_Your task_: Copy exactly the stretch of data below from the line with "Cookie settings (48, 2490)" through the line with "Follow us on Instagram (75, 2011)", including both of those lines.

_Saved data entries_:
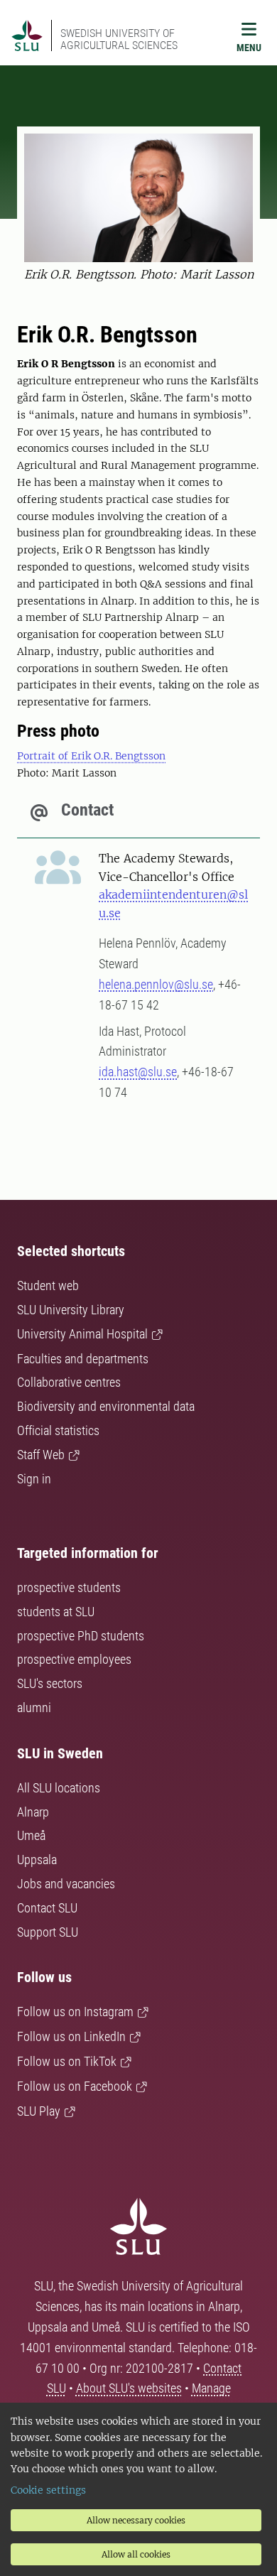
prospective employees (74, 1659)
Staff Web (41, 1454)
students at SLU (55, 1611)
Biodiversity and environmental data (106, 1406)
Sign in (34, 1478)
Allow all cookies (136, 2554)
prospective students (69, 1587)
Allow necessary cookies (136, 2520)
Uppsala (37, 1859)
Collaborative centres (69, 1382)
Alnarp (33, 1811)
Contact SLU (47, 1907)
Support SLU (47, 1932)
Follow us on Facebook (74, 2086)
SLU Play (38, 2111)
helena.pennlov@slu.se (156, 984)
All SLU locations (58, 1787)
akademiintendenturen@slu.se (173, 903)
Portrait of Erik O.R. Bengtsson (91, 755)
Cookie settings (48, 2490)
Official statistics (58, 1430)
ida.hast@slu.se (138, 1071)
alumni (34, 1707)
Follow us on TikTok (66, 2061)
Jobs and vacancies (66, 1883)
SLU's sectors (49, 1683)
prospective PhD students (80, 1635)
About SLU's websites (129, 2388)
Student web (48, 1285)
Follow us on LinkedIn (71, 2036)
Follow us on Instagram (75, 2011)
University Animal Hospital (82, 1333)
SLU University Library (70, 1309)
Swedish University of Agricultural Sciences (119, 39)
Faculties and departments (82, 1358)
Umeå (31, 1835)
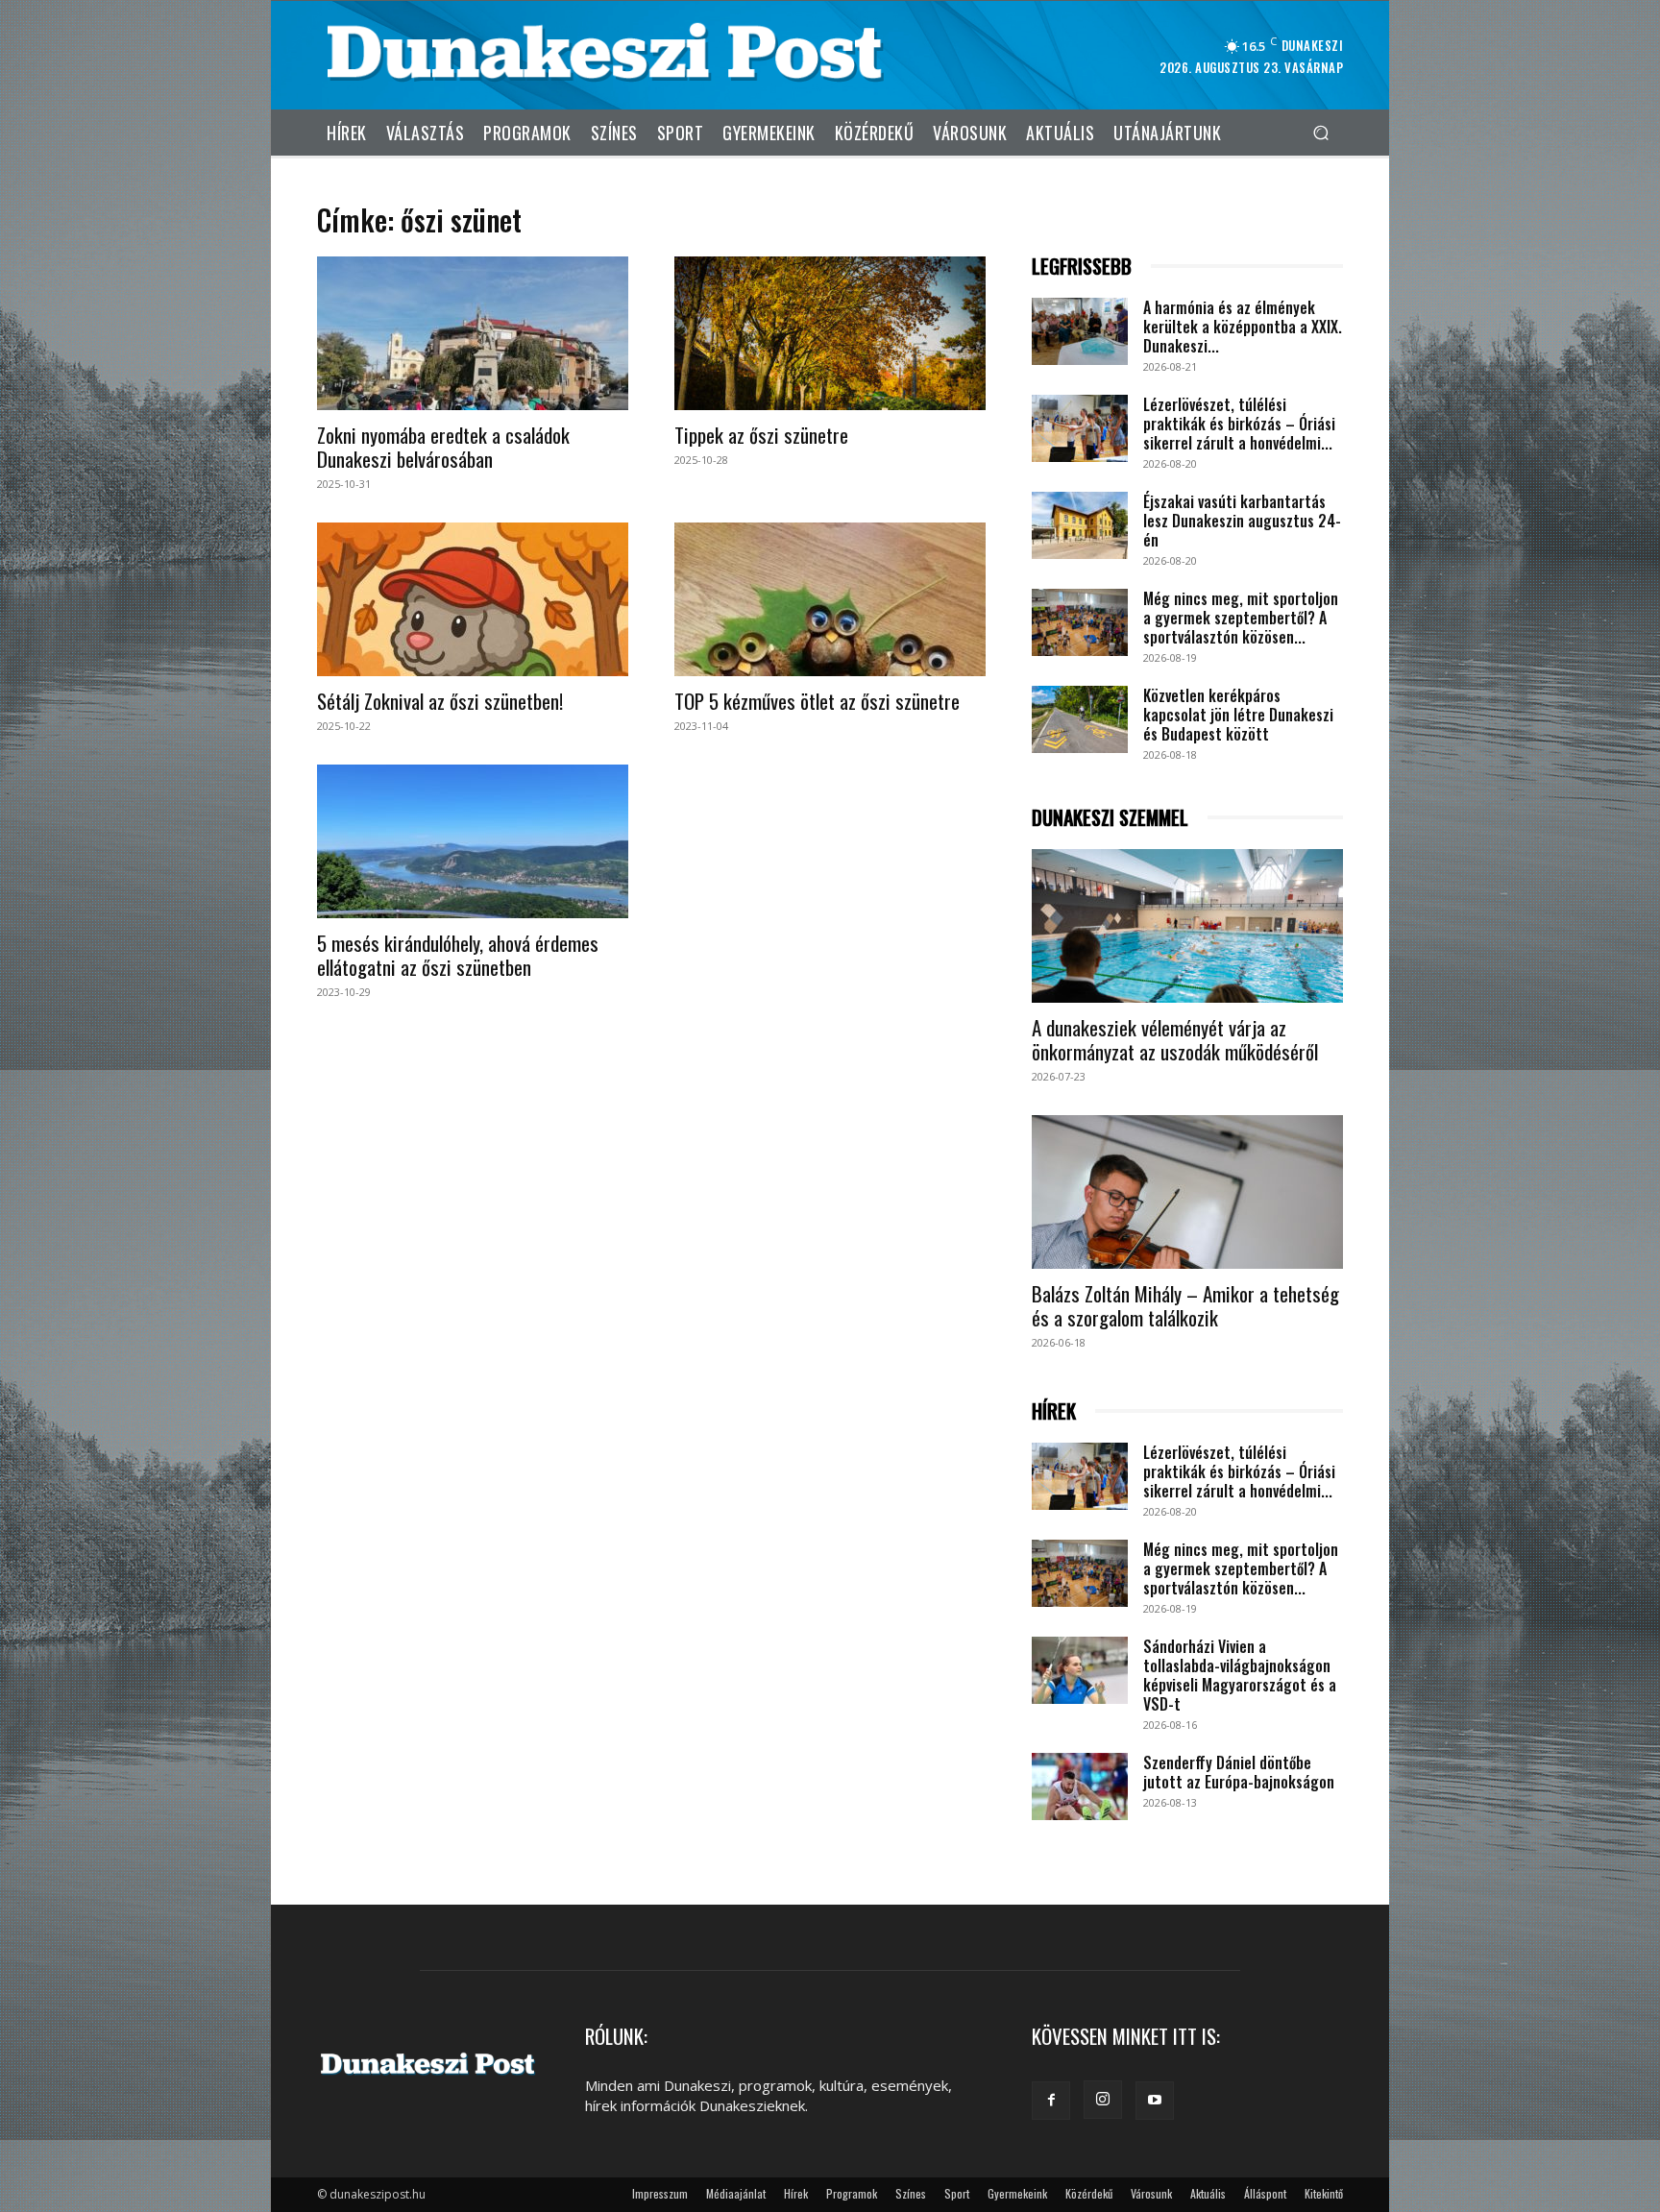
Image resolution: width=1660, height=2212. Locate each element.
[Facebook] (1051, 2100)
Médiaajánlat (736, 2193)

_Reply to the exercise_:
Cookie settings (48, 2490)
Official statistics (58, 1430)
ida.hast@slu.se (138, 1071)
alumni (34, 1707)
Follow us on TikTok (66, 2061)
Jobs and vacancies (66, 1883)
SLU's sectors (49, 1683)
prospective PhD students (80, 1635)
About SLU's websites (129, 2388)
Student web (48, 1285)
Follow us on LinkedIn (71, 2036)
Follow us on Instagram (75, 2011)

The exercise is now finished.